Quando os eventos do 11 de setembro aconteceram, a caravana da CART estava na Europa, para corridas na Alemanha e na Grã-Bretanha, ambos em ovais (Rockingham e Lausitz). O pelotão estava em choque e a corrida esteve em dúvida até às vésperas, quando se decidiu ir para a frente, mudando o nome de German 500 para American Memorial. E para complicar as coisas, a chuva que caiu no local, fez cancelar a qualificação, sendo a grelha definida pela classificação do campeonato. 

Nessa altura, Zanardi tinha regressado à CART depois de um ano de pausa após uma passagem frustrante pela Formula 1, na Williams. Contudo, nesta segunda passagem pela competição americana, no carro preparado pela Mo Nunn Racing - o homem por trás da Ensign na Formula 1 -  o piloto italiano, então com 35 anos, não estava a ter uma grande temporada. E ironicamente, a corrida de Lausitz era a primeira em que o piloto liderava.

Mais tarde, Johnny Herbert, seu antigo companheiro na Lotus, em 1993 e 94, expressou o seu choque: "Esperas acidentes, é verdade, mas nada neste tipo [de horribilidade]". Pessoalmente, lembro-me bem do acidente, e durante muito tempo, fiquei convencido que ele estava morto, que aquele acidente não era feito para sobreviver. E na realidade, esteve quase: o italiano perdeu três litros de sangue. Se perdesse mais um litro, teria sido fatal.

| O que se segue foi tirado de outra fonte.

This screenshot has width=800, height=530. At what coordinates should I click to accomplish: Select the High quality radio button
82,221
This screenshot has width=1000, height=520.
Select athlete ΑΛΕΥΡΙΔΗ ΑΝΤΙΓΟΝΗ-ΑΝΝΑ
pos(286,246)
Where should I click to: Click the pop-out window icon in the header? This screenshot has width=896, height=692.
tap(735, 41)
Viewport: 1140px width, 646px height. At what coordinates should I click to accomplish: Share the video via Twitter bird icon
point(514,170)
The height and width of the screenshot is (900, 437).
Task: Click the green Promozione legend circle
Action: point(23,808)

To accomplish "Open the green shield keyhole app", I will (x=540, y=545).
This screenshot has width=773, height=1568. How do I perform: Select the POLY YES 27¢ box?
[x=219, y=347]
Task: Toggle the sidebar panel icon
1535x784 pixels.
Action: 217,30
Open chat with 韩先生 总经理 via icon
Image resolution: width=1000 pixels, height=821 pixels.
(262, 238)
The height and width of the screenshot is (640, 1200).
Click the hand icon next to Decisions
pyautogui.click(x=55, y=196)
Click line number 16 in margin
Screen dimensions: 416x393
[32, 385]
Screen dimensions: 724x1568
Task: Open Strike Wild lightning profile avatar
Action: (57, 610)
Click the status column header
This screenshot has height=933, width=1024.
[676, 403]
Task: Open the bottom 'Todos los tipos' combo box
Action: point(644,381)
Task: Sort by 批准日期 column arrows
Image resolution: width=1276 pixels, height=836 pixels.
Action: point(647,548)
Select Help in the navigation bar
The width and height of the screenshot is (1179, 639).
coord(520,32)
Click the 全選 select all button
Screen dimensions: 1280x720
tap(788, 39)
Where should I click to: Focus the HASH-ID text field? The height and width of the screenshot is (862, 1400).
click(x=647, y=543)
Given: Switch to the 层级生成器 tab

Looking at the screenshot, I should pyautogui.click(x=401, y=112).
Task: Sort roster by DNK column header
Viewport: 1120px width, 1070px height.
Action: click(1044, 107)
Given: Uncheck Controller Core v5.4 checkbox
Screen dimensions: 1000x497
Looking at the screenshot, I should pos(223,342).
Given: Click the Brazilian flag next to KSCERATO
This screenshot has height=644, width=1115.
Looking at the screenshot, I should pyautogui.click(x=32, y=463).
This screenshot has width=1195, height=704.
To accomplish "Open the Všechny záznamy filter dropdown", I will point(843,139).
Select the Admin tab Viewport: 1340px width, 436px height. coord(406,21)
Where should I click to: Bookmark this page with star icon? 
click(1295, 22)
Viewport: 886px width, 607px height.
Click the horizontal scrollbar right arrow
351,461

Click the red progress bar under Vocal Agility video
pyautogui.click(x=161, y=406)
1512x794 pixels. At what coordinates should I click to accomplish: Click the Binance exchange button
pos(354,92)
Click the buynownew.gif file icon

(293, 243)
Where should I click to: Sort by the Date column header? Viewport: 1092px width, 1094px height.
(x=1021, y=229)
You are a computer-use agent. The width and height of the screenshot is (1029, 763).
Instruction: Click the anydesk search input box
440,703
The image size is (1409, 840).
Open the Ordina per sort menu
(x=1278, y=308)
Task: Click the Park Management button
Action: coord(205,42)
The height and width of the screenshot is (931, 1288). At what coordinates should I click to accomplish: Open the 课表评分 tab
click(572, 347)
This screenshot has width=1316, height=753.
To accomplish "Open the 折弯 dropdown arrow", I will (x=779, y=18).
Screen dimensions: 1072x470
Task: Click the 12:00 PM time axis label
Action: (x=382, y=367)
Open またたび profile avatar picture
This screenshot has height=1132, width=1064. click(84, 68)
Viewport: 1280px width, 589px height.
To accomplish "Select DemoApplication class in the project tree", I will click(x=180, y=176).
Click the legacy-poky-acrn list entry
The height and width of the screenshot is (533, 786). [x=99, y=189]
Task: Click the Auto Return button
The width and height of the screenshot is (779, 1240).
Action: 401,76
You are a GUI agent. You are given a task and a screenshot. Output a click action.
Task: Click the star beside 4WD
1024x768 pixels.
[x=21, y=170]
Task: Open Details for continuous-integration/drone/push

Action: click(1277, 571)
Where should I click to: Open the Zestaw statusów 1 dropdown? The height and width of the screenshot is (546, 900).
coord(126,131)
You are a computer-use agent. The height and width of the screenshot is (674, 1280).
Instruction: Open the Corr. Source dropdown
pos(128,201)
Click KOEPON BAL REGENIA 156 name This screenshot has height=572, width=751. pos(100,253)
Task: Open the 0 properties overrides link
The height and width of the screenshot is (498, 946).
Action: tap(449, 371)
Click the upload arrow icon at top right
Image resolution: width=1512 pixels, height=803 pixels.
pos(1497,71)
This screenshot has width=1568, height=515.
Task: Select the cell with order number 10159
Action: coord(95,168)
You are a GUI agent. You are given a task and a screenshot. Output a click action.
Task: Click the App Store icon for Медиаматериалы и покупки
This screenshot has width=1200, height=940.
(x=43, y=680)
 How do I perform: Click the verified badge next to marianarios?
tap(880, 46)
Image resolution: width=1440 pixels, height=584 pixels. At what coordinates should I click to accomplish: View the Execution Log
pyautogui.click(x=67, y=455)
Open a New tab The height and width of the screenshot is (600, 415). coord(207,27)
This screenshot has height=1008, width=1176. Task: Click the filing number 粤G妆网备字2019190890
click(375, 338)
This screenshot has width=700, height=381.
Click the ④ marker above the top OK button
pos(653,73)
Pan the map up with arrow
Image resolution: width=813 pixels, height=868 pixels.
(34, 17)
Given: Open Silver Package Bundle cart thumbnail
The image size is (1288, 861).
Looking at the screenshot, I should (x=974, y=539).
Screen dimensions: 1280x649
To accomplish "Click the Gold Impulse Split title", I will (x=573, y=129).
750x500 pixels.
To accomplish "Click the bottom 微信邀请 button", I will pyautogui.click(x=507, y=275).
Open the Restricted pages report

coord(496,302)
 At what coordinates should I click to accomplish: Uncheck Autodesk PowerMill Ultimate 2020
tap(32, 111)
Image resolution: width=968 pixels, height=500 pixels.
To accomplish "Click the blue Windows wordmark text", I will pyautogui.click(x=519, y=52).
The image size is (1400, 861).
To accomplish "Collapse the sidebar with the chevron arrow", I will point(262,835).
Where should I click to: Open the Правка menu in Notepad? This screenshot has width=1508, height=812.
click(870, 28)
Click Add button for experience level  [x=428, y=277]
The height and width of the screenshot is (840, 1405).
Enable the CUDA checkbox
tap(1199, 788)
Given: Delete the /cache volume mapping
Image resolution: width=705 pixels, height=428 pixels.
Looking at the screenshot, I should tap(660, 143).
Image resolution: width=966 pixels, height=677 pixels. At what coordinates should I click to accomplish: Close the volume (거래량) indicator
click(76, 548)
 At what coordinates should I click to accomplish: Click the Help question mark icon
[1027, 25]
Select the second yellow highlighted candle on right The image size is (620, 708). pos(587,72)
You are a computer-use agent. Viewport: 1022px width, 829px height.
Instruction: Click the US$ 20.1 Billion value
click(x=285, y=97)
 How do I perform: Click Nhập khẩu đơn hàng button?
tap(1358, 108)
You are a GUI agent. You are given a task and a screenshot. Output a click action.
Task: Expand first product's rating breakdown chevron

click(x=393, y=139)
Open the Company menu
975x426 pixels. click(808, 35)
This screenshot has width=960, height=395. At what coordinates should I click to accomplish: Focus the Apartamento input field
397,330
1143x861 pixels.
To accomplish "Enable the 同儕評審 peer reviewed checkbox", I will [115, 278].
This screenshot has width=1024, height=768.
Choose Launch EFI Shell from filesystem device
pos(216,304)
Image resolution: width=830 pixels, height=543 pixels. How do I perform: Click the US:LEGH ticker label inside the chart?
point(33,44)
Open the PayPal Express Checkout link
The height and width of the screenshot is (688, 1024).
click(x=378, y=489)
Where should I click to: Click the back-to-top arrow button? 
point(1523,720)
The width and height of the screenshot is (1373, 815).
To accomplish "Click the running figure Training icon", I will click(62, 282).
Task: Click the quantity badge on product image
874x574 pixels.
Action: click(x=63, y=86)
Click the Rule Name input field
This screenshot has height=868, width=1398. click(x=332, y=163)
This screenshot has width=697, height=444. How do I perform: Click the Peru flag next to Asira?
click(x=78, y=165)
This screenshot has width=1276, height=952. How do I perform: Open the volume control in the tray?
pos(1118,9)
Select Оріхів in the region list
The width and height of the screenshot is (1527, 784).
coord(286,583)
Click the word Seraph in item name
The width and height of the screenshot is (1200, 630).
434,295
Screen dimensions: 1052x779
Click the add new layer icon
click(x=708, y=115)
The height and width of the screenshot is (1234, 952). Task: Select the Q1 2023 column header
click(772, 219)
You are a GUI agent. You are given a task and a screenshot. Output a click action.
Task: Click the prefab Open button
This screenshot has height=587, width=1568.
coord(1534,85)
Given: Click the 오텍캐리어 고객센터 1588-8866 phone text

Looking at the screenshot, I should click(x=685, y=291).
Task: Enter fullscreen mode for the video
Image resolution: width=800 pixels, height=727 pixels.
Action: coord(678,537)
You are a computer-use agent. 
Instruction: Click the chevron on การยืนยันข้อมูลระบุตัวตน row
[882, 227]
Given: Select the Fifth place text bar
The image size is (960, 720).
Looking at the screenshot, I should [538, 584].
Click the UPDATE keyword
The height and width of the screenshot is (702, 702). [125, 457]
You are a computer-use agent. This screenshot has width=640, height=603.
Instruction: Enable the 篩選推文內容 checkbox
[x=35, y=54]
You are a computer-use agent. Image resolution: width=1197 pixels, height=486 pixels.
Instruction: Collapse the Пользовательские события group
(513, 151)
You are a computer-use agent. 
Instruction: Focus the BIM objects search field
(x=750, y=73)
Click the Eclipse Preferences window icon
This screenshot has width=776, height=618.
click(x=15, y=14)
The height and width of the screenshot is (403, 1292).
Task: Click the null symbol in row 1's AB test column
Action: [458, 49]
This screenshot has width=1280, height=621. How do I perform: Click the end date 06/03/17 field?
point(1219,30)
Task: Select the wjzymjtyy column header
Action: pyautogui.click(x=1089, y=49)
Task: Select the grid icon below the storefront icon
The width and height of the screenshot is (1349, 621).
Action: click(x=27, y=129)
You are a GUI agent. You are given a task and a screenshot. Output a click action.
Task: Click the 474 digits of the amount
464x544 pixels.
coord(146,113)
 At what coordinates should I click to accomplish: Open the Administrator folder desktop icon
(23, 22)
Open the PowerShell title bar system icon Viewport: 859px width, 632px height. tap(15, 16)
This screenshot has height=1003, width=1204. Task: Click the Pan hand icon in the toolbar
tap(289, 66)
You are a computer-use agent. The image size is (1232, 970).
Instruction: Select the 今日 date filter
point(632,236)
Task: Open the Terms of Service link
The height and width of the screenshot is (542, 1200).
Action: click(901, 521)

Mas claro, todos sabemos o final da história. E o que aconteceu depois. E o que fez nos dezanove anos seguintes, na sua segunda vida, primeiro como piloto, depois como paraciclista e as medalhas olímpicas que conquistou em Londres e no Rio de Janeiro. Tudo antes do seu segundo acidente, em 2020, nos arredores de Siena. Onde mais uma vez, teve de voltar a aprender tudo de novo, e da maneira como a família fala dele, agarra-se de novo à vida.